DISGUSTO

E’ una questione di contrasto. Sì, perchè leggere su facebook e vedere in televisione persone comuni e personaggi famosi che si commuovono, si intristiscono, si angosciano e si battono il petto perchè “non accada mai più qualcosa di simile alla Shoah” mi disgusta; sono le stesse persone e gli stessi personaggi che riservano solo insulti nei confronti dei “negri”, dei “clandestini”, degli “invasori” e dei “terroristi” che arrivano (o affogano) ogni giorno sui barconi della disperazione.

La falsità e la finta umanità mi sconcertano. Chi recita la parte ma poi nella vita di tutti i giorni si comporta peggio di una bestia mi fa venire il vomito. Questo 27 Gennaio è diventato il giorno della retorica e della recitazione. Se veramente ci fosse questa sensibilità così diffusa, ci sarebbe attorno a noi un mondo diverso. Un mondo che si indigna e si oppone alla tratta di esseri umani, un mondo che accoglie, senza se e senza ma, chi arriva per sfuggire alla morte certa.

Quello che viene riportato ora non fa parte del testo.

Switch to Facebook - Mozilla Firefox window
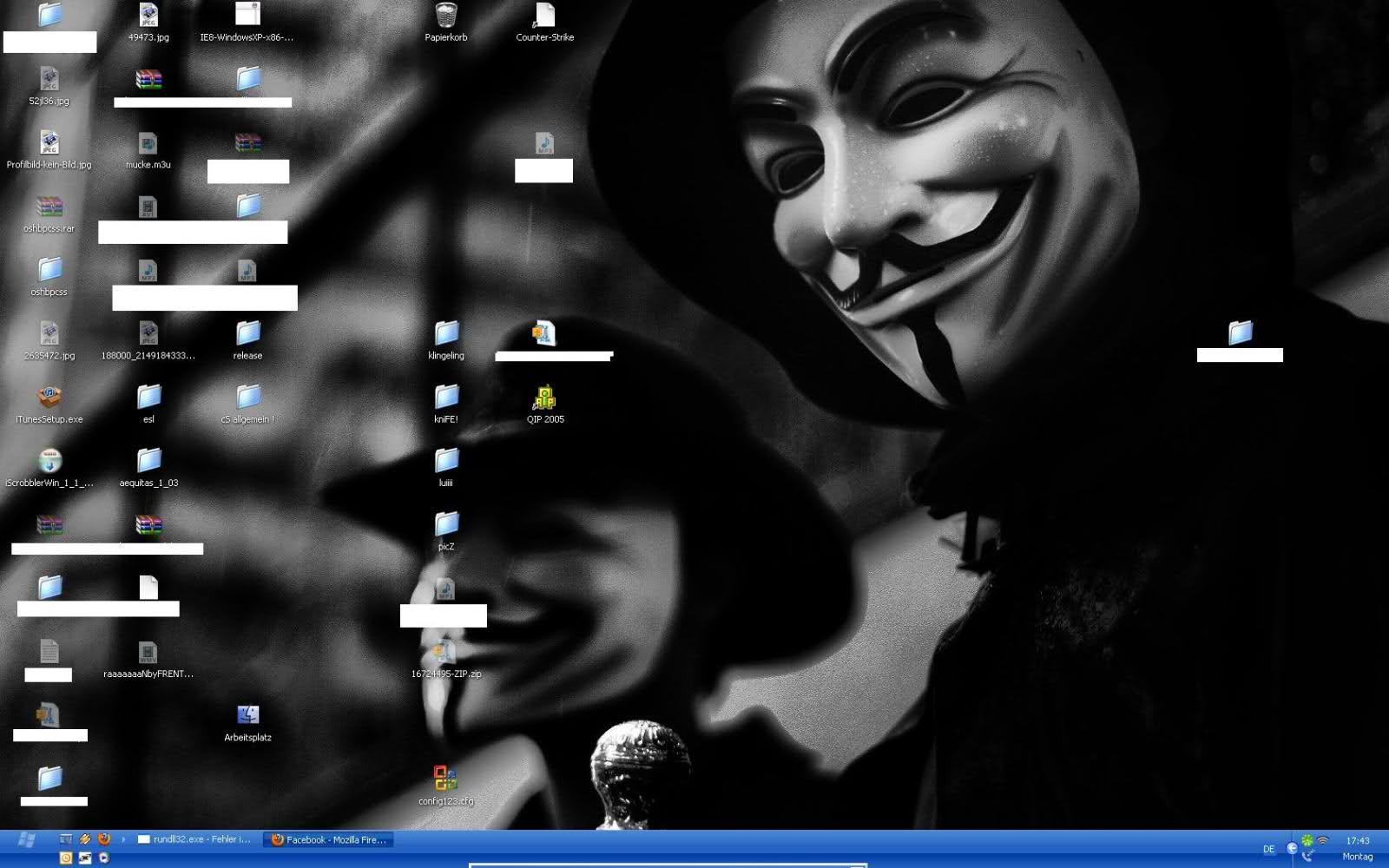This screenshot has height=868, width=1389. (329, 839)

Invece, a distanza di oltre settant’anni Stati Uniti ed Israele ci restituiscono un mondo orrendo: fatto di terrorismo ovunque e comunque, di soprusi e di scelte scellerate che non fanno altro che aumentare l’odio “religioso” quando ormai è fin troppo chiaro che, comunque lo si chiami, non esiste nessun Dio sopra di noi. Il mondo sta finendo ma questi due stati continuano imperterriti a guardare solo ai propri interessi economici, punto. Papa Francesco dice che Dio è in ogni persona bisognosa che bussa alla nostra porta, che arriva nel nostro Paese e che bisogna accogliere per accogliere Dio. In questa affermazione, che condivido, leggo una certa ammissione dell’inesistenza di un Dio superiore ed il rafforzamento del concetto che dio è la nostra umanità, la nostra volontà di amare e di accogliere disinteressatamente chi sta peggio di noi.

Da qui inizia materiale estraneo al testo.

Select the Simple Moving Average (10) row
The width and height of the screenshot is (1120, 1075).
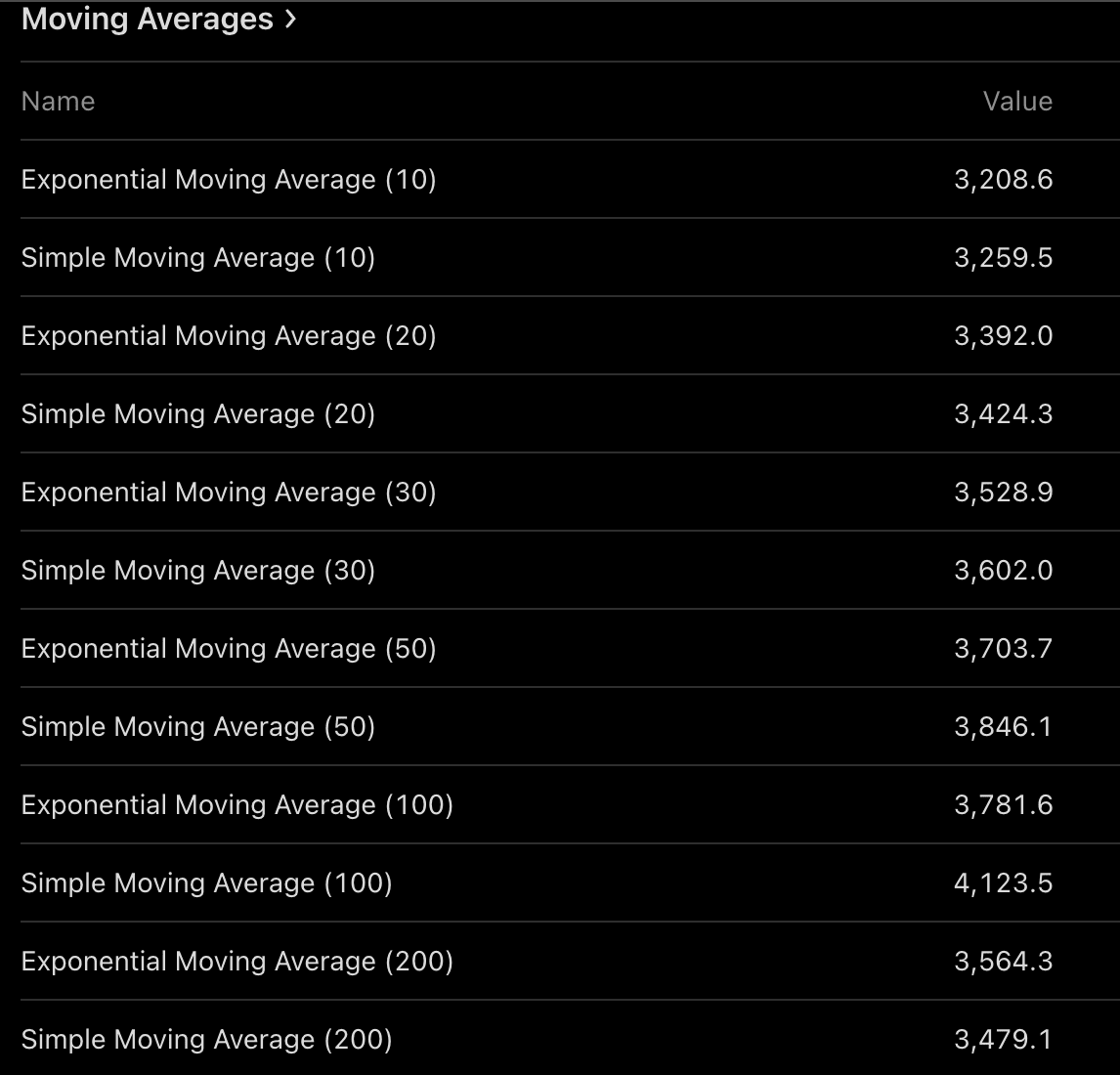198,258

Quindi smettiamola, anzi smettetela con questa “memoria” fine a se stessa. Se dobbiamo ricordare, la storia deve essere utile. Invece gli americani eleggono Trump e gli israeliani sono in gran parte d’accordo con i metodi nazisti dei suoi governi nei confronti della Palestina, quindi non mi si venga a dire che sono i capi di Stato a volere tutto ciò, perchè questi, in un modo o nell’altro, sono figli della volontà popolare. Se l’unico presidente americano ucciso nel dopoguerra è stato Kennedy, un motivo ci sarà.

Un ultimo ma non meno importante pensiero va a Giulio Regeni ed ai suoi splendidi genitori. Qualche giorno fa anche il grande Daniele Silvestri ha partecipato alla conferenza stampa per ricordare che sono trascorsi due anni dall’orrendo assassinio del ricercatore italiano in Egitto. Dubito che la verità verrà fuori: anche in questo caso gli interessi economici e gli accordi diplomatici tra gli stati avranno la meglio sull’importanza della vita umana ed anche se, grazie alla tenacia dei genitori, si è già capito che Giulio è stato torturato ed ucciso perchè troppo “curioso” e che l’omicidio è stato compiuto da apparati dello stato egiziano, i colpevoli non pagheranno mai. Disgusto.